バイデン次期米大統領、1兆9,000億ドルの追加経済対策の可決を議会に要請
(米国)
ニューヨーク発
2021年01月18日
米国のジョー・バイデン次期大統領は1月14日、新型コロナウイルス対応と経済再建に関して1兆9,000億ドルの経済対策案を記者会見で発表し、米議会に早期の法案可決を呼び掛けた。バイデン氏は「米国救済計画(American Rescue Plan)」と名付けた今回の案に、ワクチン普及費用や個人向け現金給付の増額、失業保険の拡充・延長、州・自治体への支援金などを含めた(添付資料参照)。上下両院とも民主党と共和党の勢力が拮抗(きっこう)する中、バイデン氏の提案どおりに法案が成立するかは不透明な状況だ。

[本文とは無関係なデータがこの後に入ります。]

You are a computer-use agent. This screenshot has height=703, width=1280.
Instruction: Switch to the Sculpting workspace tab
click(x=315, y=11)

バイデン氏は、新型コロナウイルスによる国内の死者数が40万人に近づいている現状を受け「われわれは数世代に一度の公衆衛生上の危機と経済的危機の真っただ中にいる」とし、「待っている時間はない。今、行動しなければならない。エコノミストもそう指摘している」と、議会に対して早期の法案成立を呼び掛けた。トランプ政権と議会は2020年末に、追加の新型コロナウイルス対策法を成立させたが(2021年1月4日記事参照)、12月には非農業部門雇用者数が前月比14万人減と8カ月ぶりに減少に転じるなどして(2021年1月12日記事参照)、エコノミストらからさらなる景気刺激策が求められていた。

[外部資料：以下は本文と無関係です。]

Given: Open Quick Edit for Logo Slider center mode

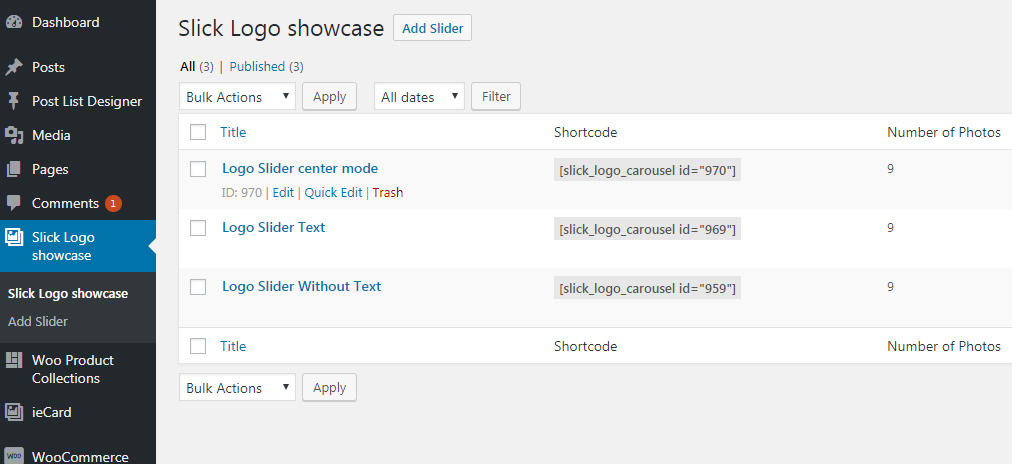Looking at the screenshot, I should (x=333, y=193).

バイデン氏は、新型コロナウイルスの感染抑制が最重要とし、政権発足100日目までに1億人分のワクチン接種を完了し、中学校までの学校の大部分を安全に再開させることを目標に掲げた。また、感染者が自己隔離しながら給与を受け取れるようにするとし、これらの予算として4,000億ドルが必要とした。さらに、2020年末成立の法律で1人当たり600ドルとされた個人向け現金給付を、1,400ドル上乗せし合計2,000ドルとする案や、失業保険の追加給付を現行の1週間当たり300ドルから400ドルに拡充し、期限も3月から9月まで延長する案を盛り込んだ。そのほか、家計向けの税額控除や連邦最低賃金の時給15ドルへの引き上げ(現行は7.25ドル)なども含めており、個人・家計向けの支援が約1兆ドルと、主要な部分を占める。

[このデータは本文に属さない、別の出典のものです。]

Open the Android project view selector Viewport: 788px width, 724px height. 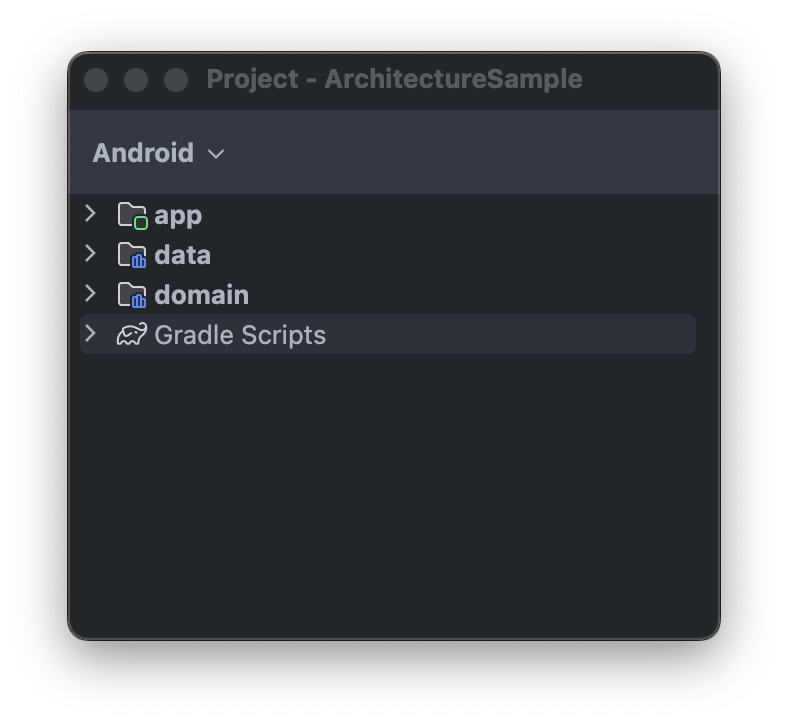[158, 153]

オバマおよびトランプ両政権の大統領経済諮問会議(CEA)に所属していたミネソタ大学の労働経済学者のアーロン・ソジャーナー氏は「経済が必要としているのはワクチン普及の成功と、社会・経済活動におけるリスクの抑制だ」として、バイデン氏の計画を好意的にみる(「ニューヨーク・タイムズ」紙電子版1月15日)。一方、議会での法案成立の見通しについて、大手会計事務所グラントソントンのチーフエコノミストのダイアン・スウォンク氏は「上院での(民主党の)過半数が僅差な点を考える必要がある」とし、バイデン氏の計画が「野心的なもの」になる可能性を指摘する(ブルームバーグ1月14日)。実際に、上下両院で予算や税制を所管する各委員会の民主党トップ議員はいずれも、バイデン氏を称賛する声明を出したが、下院歳入委員会で共和党トップのケビン・ブレイディ議員(テキサス州)は「ビジネスを救済し、人々を仕事に戻し、経済を強くする上で、何の役にも立たない案を持ち出してきた」と批判しており、早くも党派対立の兆しが出ている。
バイデン氏は2月には、経済対策の第2弾として「より良く再建するための回復計画(Build Back Better Recovery Plan)」と名付けた、インフラや製造業、イノベーション分野などへの投資計画を発表するとしている。